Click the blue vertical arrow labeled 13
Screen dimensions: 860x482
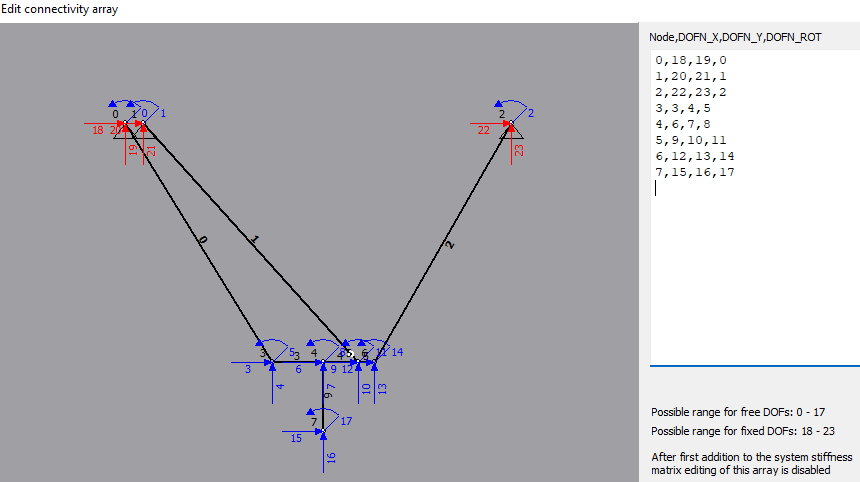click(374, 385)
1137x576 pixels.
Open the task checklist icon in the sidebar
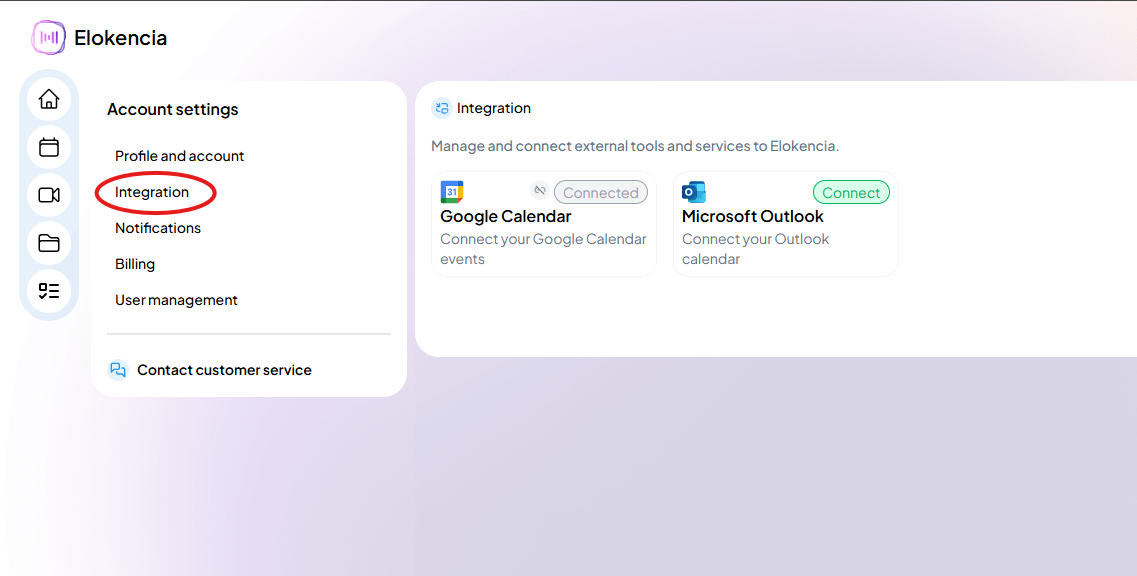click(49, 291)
***
### [INSTRUCTIONS FOR THE TASK]
Print the data once more without any change, skipping each picture.

### [RESPONSE AREA]
Click the blue vertical arrow labeled 13
Screen dimensions: 860x482
click(374, 385)
1137x576 pixels.
Open the task checklist icon in the sidebar
click(49, 291)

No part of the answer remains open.